------ Data for the task
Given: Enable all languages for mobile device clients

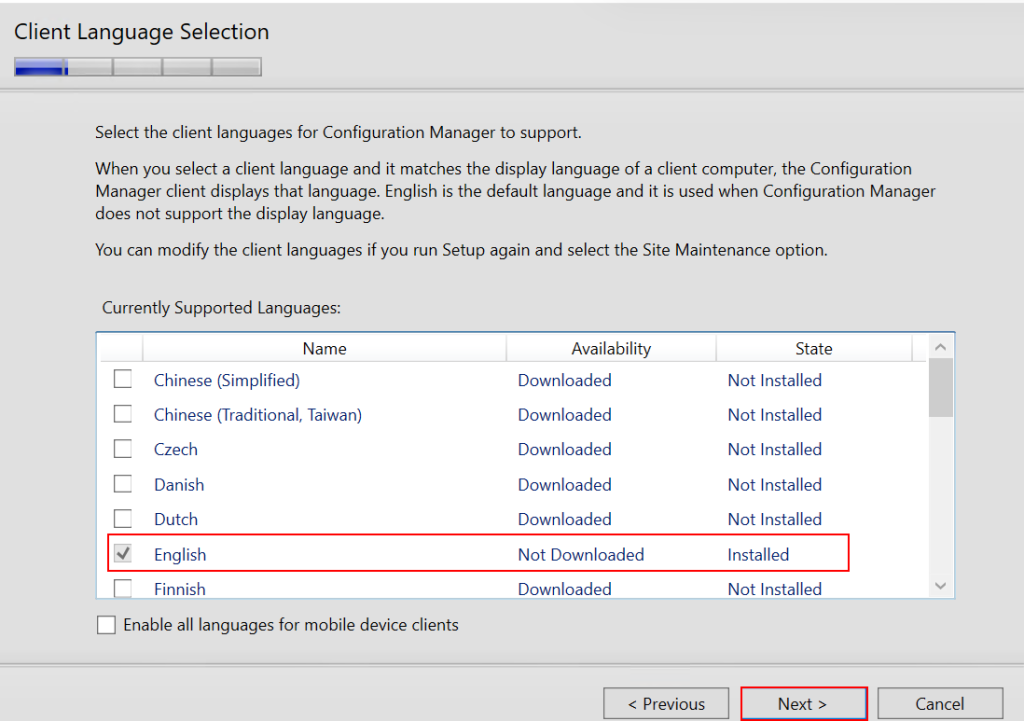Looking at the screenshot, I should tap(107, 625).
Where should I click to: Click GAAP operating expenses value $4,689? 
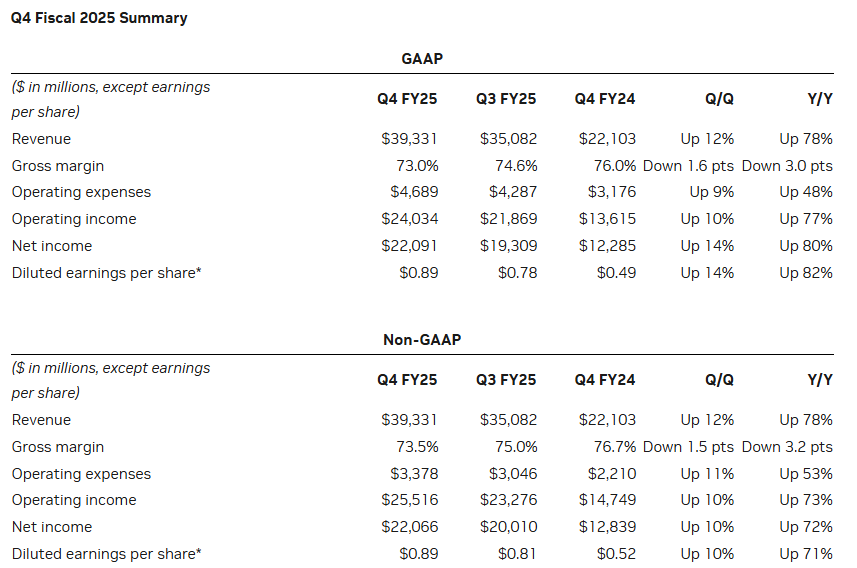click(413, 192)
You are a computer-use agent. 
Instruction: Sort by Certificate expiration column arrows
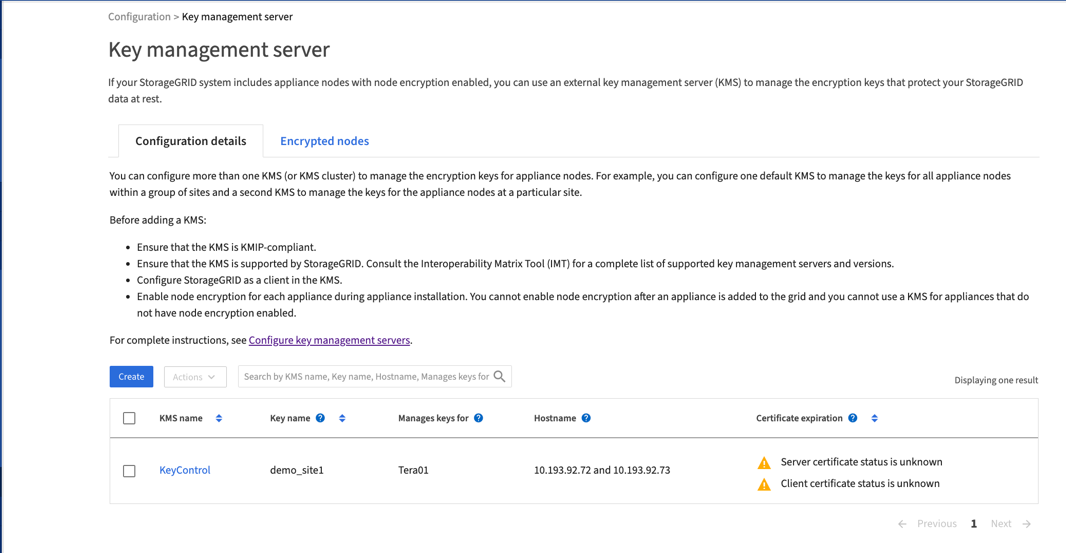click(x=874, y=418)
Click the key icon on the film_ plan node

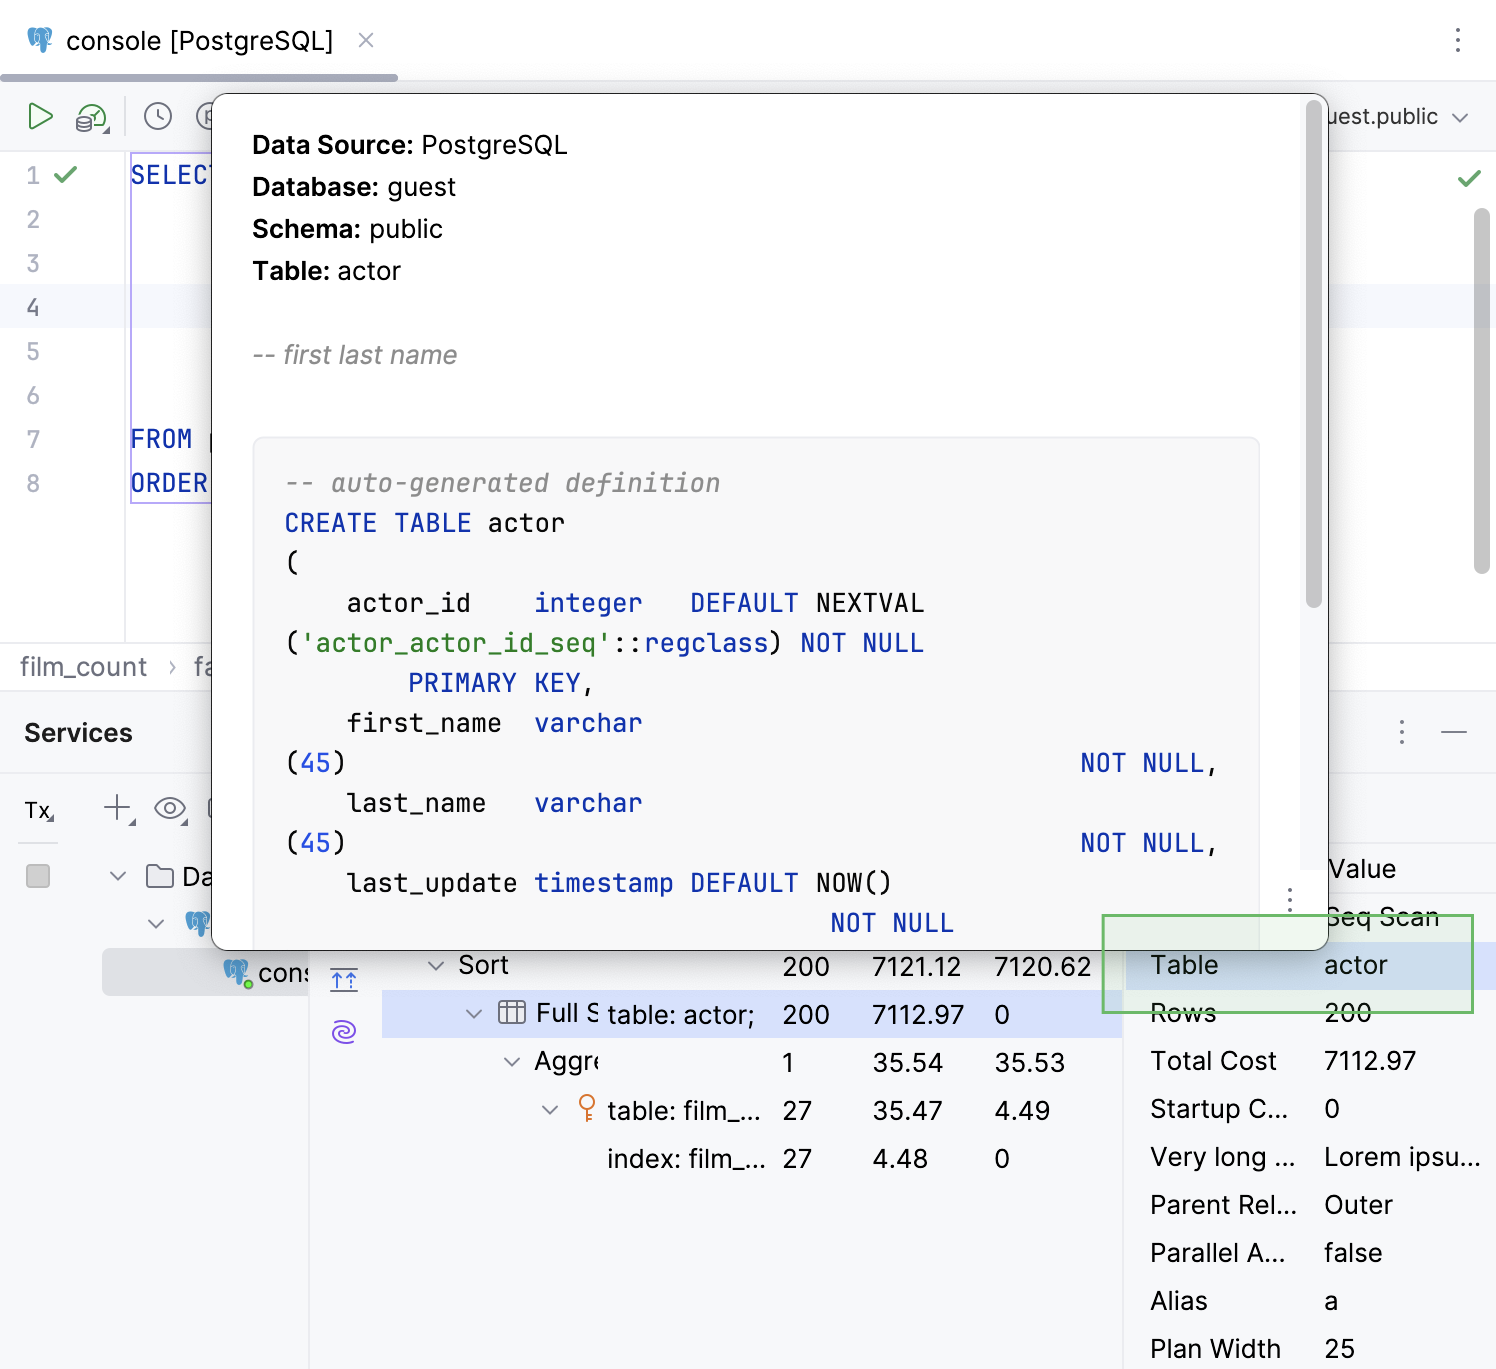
------------
> Exercise
With the pictures left out, please output each line from the one containing "Instruction: Sort by" through the end of the entries, exactly as it is.

> Reply
Instruction: Sort by Certificate expiration column arrows
click(x=874, y=418)
Click the key icon on the film_ plan node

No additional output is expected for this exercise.